3

Read files means I will read every document (doc, docx, xls, xml, txt,...) on my hard disk.

Most of my files will be about 10KB ~ 1MB, I think.

I'll read the file and filter the text if there is any specific words.

So my guess is I should have thread pool and 1 thread on reading files and other threads doing the filtering.

I heard there's MMF, CreateFile/ReadFile or I/O completion port to read the each files.

What function should I use?

unkulunkulu
  • 11,576
  • 2
  • 31
  • 49
Young Hyun Yoo
  • 598
  • 10
  • 21

3 Answers3

4

In my tests, memory mapping the file is the fastest way to load the content into memory, by a small margin.

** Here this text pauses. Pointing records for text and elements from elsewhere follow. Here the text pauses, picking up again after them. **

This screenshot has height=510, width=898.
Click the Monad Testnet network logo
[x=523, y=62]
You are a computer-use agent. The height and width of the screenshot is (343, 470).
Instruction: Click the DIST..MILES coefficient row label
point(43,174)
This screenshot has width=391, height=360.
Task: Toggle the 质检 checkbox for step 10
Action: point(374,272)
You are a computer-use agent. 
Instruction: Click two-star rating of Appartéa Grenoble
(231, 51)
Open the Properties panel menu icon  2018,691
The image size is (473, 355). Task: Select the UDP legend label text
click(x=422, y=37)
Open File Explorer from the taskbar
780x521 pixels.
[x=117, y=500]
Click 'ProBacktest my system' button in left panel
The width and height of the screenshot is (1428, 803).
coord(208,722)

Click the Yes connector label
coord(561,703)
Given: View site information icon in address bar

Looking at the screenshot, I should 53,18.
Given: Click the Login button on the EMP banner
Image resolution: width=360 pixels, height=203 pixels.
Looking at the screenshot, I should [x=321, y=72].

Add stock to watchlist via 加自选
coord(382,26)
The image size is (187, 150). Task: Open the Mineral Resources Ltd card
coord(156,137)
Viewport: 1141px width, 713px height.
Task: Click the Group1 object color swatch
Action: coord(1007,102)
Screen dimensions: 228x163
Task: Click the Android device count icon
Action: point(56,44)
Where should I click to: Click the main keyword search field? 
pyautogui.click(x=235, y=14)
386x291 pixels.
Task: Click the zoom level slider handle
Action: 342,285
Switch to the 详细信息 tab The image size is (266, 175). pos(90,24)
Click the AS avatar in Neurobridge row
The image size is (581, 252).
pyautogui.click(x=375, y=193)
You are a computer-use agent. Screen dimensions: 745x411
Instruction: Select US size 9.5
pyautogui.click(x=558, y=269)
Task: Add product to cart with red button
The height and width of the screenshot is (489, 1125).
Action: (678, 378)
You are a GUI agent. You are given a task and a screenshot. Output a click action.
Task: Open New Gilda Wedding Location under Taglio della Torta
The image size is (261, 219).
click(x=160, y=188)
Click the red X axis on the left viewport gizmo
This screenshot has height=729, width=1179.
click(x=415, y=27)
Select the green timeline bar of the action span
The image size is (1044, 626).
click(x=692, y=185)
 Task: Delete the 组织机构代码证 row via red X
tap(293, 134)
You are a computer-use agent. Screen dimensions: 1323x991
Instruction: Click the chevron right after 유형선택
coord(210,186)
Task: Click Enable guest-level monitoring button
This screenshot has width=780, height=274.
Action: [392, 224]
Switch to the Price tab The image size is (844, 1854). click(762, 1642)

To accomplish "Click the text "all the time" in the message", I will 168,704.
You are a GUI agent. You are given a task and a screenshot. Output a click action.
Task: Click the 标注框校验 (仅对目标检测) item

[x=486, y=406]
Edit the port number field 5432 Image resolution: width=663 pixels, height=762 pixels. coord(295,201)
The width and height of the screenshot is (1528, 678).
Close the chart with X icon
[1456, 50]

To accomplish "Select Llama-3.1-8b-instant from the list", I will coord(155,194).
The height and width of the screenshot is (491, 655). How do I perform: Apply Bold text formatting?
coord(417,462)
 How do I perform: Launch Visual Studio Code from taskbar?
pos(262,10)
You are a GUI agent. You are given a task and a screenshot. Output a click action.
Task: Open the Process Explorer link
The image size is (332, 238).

The test I perfomed were on Linux, but since the method of loading a file into a memory mapped region is copying the data in a page at a time, into memory that is owned by the OS [memory mapped files backing memory is owned and handled completely by the OS, so the OS has the ability to "lock" that memory in place, etc, etc]. This is quicker than reading a piece of file into a kernel buffer and then copying that content into the buffer provided by the application, since it avoids one copy. However, for large files (or many small files), the main limiting factor is still "how quickly can the hard-disk deliver data" - which for my system is around 60MB/s. You can make it slower than what the system produces, but not faster.

Mats Petersson
  • 126,704
  • 14
  • 140
  • 227
1

For pure IO speed, you might want to try CreateFileMapping and MapViewOfFile. I've not measured this under Windows, but using similar techniques under Linux can result in a significant speed up.

James Kanze
  • 150,581
  • 18
  • 184
  • 329
-1

There is no "fastest" method for reading I/O. You can't get any faster than fread or equivalents. Using threads will not help you, because hard drive I/O will be the main bottleneck anyway.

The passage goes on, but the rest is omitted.